Collected data entries:
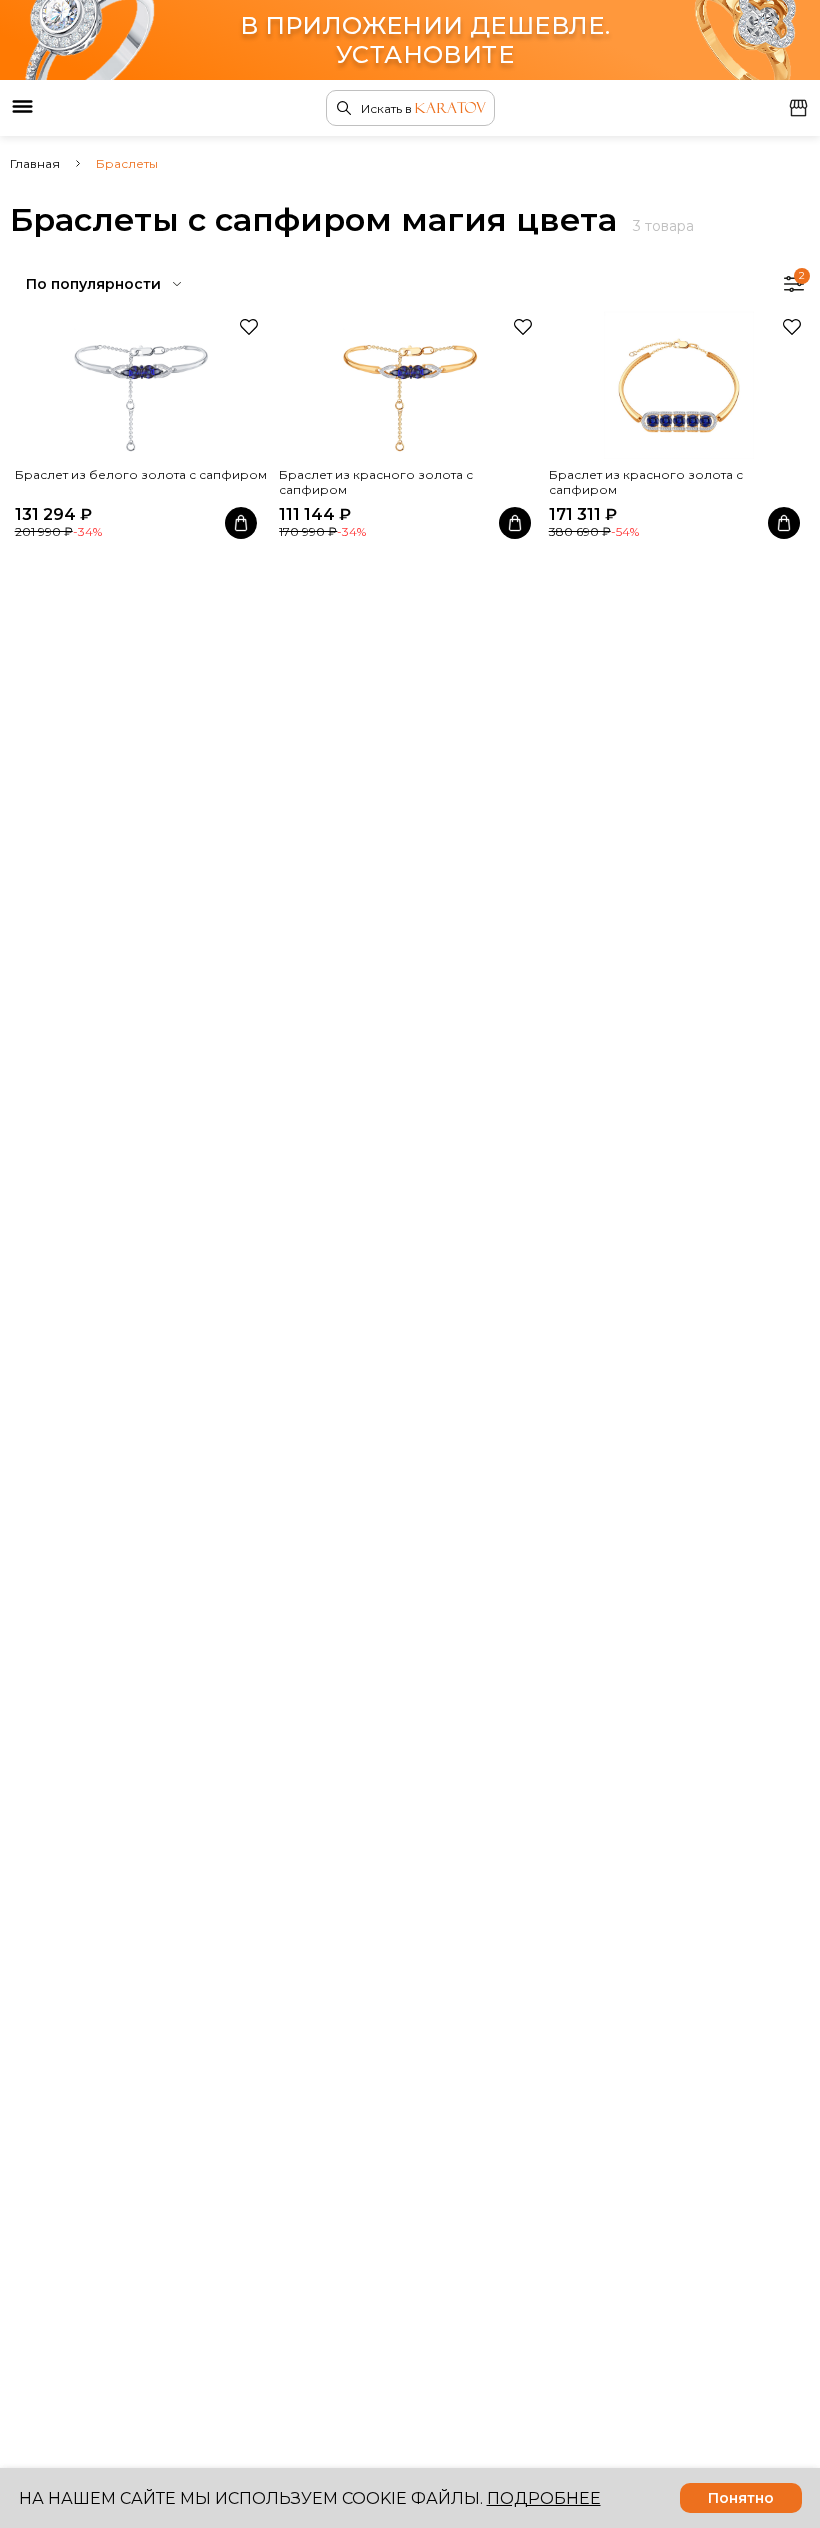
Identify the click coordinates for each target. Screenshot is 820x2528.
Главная (35, 163)
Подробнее (544, 2498)
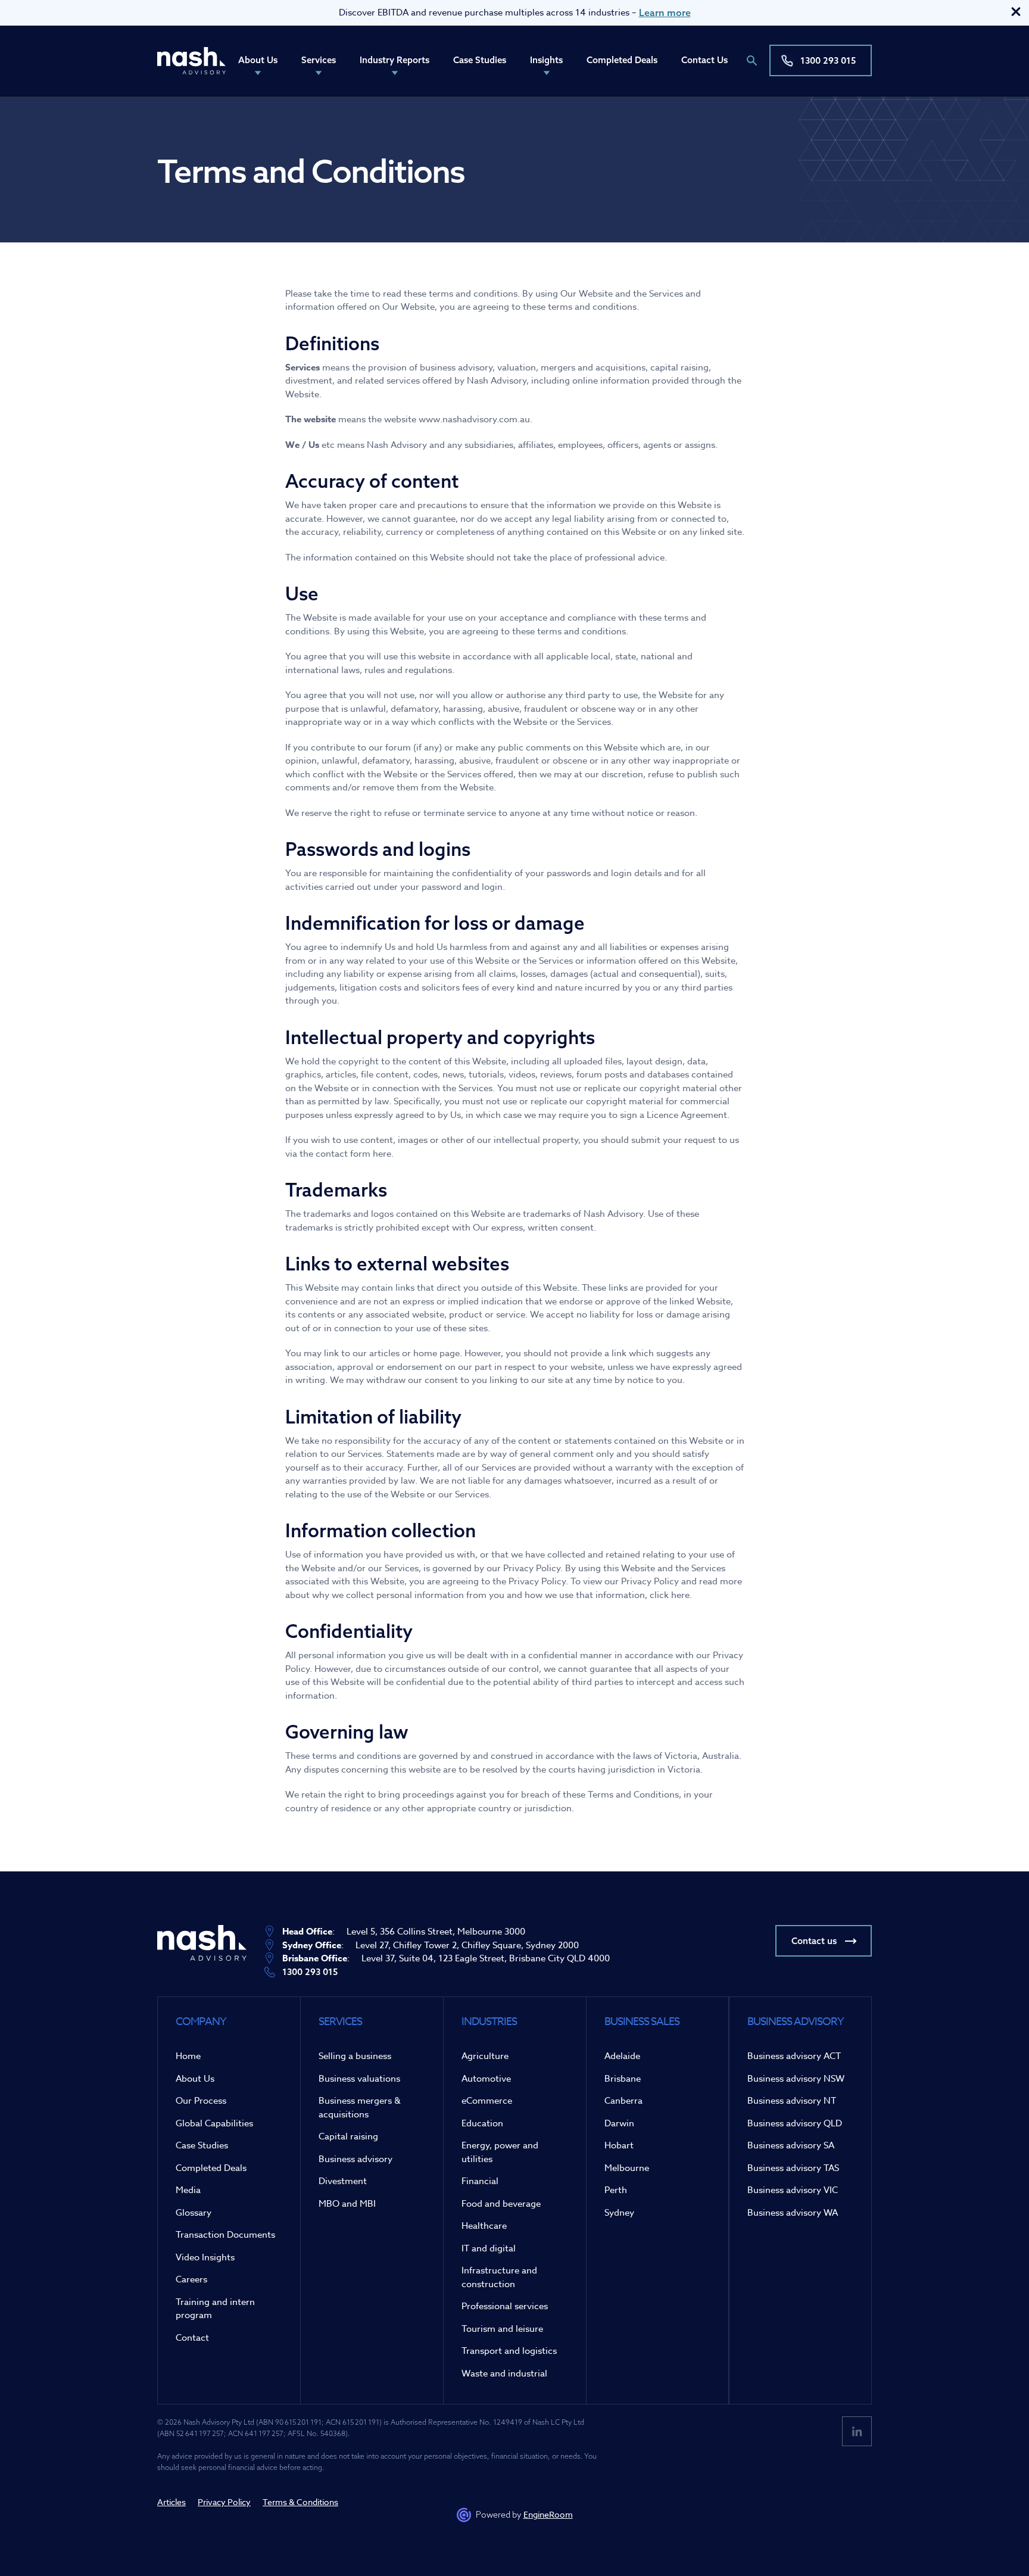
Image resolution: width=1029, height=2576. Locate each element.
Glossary (193, 2212)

- _Exercise prompt_: Apart from the pictures, all of the data must be duplicated exactly as shown above.

- _Answer to the problem_:
Identify the click coordinates for each target. Screenshot is 820x2528.
Главная (35, 163)
Подробнее (544, 2498)
Image resolution: width=1029, height=2576. Locate each element.
Glossary (193, 2212)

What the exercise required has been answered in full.